Let’s not forget that the AI demand driven revenue growth is a function of both price and volume. In a supply constrained world a lot of historic and future growth will come from pricing as much as unit sales growth. The H100 was over 2x the price of the preceding A100. You can bet that the H200 will be more expensive again and maybe that is why demand is there for H100 is still strong because chips are and will be selling on value prices not cost + or TCO basis.
Hi Intjudo:- it is an interesting point you are making that the GPU HPC market is indeed made up of many more segments and use cases than just AI, however apart from continued terminal growth rates in these segments, surely these were the mature numbers pre-existing in the Nvidia revenues at the Q1 2024 stage @ $4.2bn in the quarter, the meteoric triple digit growth in revenues that has us enthralled right now is all AI related. TBD is still unknown.
I’m not sure how much AI compute demand could necessarily spark a leg up in terminal growth rates of the other mature segments.
Part of what I’m trying to convey is that $NVDA so far has had two significant steps-up in revenue that were 100% un-anticipated by the market; the first was a blockchain application (bitcoin mining) and the second was a AI application (ChatGPT).
So anyone selling $NVDA because sales of graphics-processors waned, or because sales to bitcoin miners waned, lost a LOT of money, and they lost it by dong what we’re “supposed” to do: by following the numbers. Should we follow their example and sell $NVDA when the demand for AI systems levels off?

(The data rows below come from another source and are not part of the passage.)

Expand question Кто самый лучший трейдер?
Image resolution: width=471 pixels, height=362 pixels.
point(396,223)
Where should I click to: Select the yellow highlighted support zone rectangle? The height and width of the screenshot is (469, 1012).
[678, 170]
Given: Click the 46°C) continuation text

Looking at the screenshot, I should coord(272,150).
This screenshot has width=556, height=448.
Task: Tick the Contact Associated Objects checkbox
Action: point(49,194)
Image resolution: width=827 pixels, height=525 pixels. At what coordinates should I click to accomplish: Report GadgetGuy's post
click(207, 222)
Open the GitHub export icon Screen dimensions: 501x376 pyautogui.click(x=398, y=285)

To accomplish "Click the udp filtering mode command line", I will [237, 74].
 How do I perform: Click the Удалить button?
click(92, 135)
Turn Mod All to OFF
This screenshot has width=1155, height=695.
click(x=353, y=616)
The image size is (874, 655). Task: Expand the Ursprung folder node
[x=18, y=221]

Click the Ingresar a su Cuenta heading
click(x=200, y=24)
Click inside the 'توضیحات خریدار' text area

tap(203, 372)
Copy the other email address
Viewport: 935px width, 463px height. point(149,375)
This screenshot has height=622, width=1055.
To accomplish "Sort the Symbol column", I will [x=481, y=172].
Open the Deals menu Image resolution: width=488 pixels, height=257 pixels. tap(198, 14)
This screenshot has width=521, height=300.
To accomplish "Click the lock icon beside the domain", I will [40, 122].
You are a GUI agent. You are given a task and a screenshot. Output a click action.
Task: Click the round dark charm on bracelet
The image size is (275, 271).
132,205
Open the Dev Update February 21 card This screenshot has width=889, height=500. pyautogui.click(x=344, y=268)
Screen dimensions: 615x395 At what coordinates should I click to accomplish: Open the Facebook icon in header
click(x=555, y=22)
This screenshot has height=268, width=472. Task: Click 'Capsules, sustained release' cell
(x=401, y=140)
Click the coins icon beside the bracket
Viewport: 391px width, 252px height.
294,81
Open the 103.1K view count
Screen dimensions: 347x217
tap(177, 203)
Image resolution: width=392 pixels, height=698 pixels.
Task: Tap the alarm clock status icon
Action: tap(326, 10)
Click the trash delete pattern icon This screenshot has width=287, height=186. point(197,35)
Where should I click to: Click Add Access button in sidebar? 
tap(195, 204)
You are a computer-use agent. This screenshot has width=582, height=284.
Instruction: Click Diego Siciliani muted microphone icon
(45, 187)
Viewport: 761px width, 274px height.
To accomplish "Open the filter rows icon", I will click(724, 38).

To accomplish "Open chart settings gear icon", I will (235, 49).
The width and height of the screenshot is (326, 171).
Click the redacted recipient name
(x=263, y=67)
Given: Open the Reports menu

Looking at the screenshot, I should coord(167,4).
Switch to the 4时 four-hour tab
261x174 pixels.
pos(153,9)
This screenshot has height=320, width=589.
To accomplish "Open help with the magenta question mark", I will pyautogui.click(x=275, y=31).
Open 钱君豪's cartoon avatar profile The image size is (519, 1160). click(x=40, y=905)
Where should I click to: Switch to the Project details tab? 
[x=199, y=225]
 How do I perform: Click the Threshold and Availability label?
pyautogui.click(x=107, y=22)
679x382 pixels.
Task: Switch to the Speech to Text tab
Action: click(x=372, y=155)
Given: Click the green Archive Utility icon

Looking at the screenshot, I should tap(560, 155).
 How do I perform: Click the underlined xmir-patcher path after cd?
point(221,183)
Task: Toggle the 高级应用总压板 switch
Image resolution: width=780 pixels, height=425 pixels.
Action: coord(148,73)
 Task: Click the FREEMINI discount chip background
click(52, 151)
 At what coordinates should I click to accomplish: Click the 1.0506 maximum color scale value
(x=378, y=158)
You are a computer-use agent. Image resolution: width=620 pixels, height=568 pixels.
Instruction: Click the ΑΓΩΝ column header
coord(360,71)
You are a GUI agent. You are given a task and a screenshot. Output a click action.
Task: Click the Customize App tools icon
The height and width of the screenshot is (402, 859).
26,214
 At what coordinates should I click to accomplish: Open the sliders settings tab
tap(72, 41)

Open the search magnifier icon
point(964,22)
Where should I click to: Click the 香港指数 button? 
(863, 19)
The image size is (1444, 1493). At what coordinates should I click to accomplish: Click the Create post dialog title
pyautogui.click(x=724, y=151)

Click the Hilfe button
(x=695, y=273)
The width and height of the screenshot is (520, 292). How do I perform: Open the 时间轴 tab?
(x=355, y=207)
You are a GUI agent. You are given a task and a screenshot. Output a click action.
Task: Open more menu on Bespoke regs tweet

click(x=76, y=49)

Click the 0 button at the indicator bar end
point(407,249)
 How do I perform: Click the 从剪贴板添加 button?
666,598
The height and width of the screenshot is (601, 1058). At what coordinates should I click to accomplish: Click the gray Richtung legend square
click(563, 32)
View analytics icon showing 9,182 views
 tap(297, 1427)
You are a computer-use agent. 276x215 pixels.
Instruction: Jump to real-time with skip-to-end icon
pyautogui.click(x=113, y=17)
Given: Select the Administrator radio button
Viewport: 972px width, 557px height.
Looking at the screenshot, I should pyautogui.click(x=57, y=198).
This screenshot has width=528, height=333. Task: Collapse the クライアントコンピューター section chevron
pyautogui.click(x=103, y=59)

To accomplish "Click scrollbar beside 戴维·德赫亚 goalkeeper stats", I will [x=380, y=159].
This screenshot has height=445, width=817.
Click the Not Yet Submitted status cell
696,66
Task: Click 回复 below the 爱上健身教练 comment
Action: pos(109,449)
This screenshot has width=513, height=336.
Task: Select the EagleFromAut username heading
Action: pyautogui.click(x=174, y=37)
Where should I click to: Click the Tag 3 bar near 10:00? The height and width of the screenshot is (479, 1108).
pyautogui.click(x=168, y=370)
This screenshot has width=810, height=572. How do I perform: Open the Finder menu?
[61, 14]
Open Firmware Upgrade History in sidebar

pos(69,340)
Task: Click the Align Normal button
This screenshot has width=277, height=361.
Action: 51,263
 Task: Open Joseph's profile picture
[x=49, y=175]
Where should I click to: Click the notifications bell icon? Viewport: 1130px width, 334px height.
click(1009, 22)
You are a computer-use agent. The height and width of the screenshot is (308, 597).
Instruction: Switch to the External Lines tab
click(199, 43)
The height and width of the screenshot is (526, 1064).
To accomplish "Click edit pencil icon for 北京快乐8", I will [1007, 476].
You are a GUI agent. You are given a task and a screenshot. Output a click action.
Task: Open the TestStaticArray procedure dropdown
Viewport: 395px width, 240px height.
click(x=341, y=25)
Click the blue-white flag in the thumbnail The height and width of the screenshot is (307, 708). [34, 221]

HPC has so many potential applications that imo additional super-apps, currently unknown to the market, are probably on the way; I think they will arrive with increasing frequency. So: “yes” eventually demand for GPU for AI will level off, same as it leveled off for graphics processing and bitcoin mining. But by that time, we’ll probably be in the throes of the next HPC super-app, whatever that turns out to be.
Another way to frame this is: HPC is demonstrating emergent properties. To me this mitigates the risk that demand for AI systems might eventually level off.